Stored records
┄┄┄┄┄┄┄┄┄┄

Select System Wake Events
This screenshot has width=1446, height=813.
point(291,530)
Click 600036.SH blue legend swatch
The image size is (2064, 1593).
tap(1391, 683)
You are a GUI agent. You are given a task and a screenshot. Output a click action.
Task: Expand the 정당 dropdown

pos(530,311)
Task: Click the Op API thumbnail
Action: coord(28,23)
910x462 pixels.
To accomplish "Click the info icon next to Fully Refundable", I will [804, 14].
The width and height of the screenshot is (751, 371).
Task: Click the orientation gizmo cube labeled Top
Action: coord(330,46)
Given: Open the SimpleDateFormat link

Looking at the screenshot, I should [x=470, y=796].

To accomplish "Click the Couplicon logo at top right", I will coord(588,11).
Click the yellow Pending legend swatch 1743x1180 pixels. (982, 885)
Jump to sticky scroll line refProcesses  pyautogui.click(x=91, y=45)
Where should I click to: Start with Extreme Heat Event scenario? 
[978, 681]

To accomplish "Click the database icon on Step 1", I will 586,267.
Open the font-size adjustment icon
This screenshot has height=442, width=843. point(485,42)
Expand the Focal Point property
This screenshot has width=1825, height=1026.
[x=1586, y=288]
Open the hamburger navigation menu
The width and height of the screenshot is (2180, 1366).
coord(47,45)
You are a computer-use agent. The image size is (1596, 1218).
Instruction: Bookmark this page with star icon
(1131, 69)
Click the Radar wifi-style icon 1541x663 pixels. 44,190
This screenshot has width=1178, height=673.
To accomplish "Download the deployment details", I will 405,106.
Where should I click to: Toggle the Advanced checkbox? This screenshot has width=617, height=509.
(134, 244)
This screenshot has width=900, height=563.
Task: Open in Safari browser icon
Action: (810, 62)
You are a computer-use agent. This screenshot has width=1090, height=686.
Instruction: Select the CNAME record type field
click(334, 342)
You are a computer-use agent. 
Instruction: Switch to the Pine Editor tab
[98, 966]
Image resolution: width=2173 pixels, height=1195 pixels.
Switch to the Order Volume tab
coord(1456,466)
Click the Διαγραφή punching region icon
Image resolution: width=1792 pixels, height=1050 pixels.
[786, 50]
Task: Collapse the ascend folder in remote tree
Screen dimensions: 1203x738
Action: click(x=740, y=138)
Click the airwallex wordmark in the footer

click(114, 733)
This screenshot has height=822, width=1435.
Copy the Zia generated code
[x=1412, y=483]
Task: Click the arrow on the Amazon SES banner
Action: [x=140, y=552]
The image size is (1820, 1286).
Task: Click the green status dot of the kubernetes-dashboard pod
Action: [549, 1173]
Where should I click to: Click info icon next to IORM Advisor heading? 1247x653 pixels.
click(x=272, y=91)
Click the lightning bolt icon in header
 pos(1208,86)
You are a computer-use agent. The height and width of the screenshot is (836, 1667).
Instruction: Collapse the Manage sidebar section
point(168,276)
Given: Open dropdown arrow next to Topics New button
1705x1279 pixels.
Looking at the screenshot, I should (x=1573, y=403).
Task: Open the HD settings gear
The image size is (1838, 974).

┄┄┄┄┄┄┄┄┄┄

▶ WORK INSTRUCTION: Reproduce, please, every line of the records above without alteration.

▶ TASK SOLUTION:
Select System Wake Events
This screenshot has width=1446, height=813.
point(291,530)
Click 600036.SH blue legend swatch
The image size is (2064, 1593).
tap(1391, 683)
You are a GUI agent. You are given a task and a screenshot. Output a click action.
Task: Expand the 정당 dropdown

pos(530,311)
Task: Click the Op API thumbnail
Action: coord(28,23)
910x462 pixels.
To accomplish "Click the info icon next to Fully Refundable", I will [804, 14].
The width and height of the screenshot is (751, 371).
Task: Click the orientation gizmo cube labeled Top
Action: coord(330,46)
Given: Open the SimpleDateFormat link

Looking at the screenshot, I should [x=470, y=796].

To accomplish "Click the Couplicon logo at top right", I will coord(588,11).
Click the yellow Pending legend swatch 1743x1180 pixels. (982, 885)
Jump to sticky scroll line refProcesses  pyautogui.click(x=91, y=45)
Where should I click to: Start with Extreme Heat Event scenario? 
[978, 681]

To accomplish "Click the database icon on Step 1", I will 586,267.
Open the font-size adjustment icon
This screenshot has height=442, width=843. point(485,42)
Expand the Focal Point property
This screenshot has width=1825, height=1026.
[x=1586, y=288]
Open the hamburger navigation menu
The width and height of the screenshot is (2180, 1366).
coord(47,45)
You are a computer-use agent. The image size is (1596, 1218).
Instruction: Bookmark this page with star icon
(1131, 69)
Click the Radar wifi-style icon 1541x663 pixels. 44,190
This screenshot has width=1178, height=673.
To accomplish "Download the deployment details", I will 405,106.
Where should I click to: Toggle the Advanced checkbox? This screenshot has width=617, height=509.
(134, 244)
This screenshot has width=900, height=563.
Task: Open in Safari browser icon
Action: (810, 62)
You are a computer-use agent. This screenshot has width=1090, height=686.
Instruction: Select the CNAME record type field
click(334, 342)
You are a computer-use agent. 
Instruction: Switch to the Pine Editor tab
[98, 966]
Image resolution: width=2173 pixels, height=1195 pixels.
Switch to the Order Volume tab
coord(1456,466)
Click the Διαγραφή punching region icon
Image resolution: width=1792 pixels, height=1050 pixels.
[786, 50]
Task: Collapse the ascend folder in remote tree
Screen dimensions: 1203x738
Action: click(x=740, y=138)
Click the airwallex wordmark in the footer

click(114, 733)
This screenshot has height=822, width=1435.
Copy the Zia generated code
[x=1412, y=483]
Task: Click the arrow on the Amazon SES banner
Action: [x=140, y=552]
The image size is (1820, 1286).
Task: Click the green status dot of the kubernetes-dashboard pod
Action: [549, 1173]
Where should I click to: Click info icon next to IORM Advisor heading? 1247x653 pixels.
click(x=272, y=91)
Click the lightning bolt icon in header
 pos(1208,86)
You are a computer-use agent. The height and width of the screenshot is (836, 1667).
Instruction: Collapse the Manage sidebar section
point(168,276)
Given: Open dropdown arrow next to Topics New button
1705x1279 pixels.
Looking at the screenshot, I should (x=1573, y=403).
Task: Open the HD settings gear
The image size is (1838, 974).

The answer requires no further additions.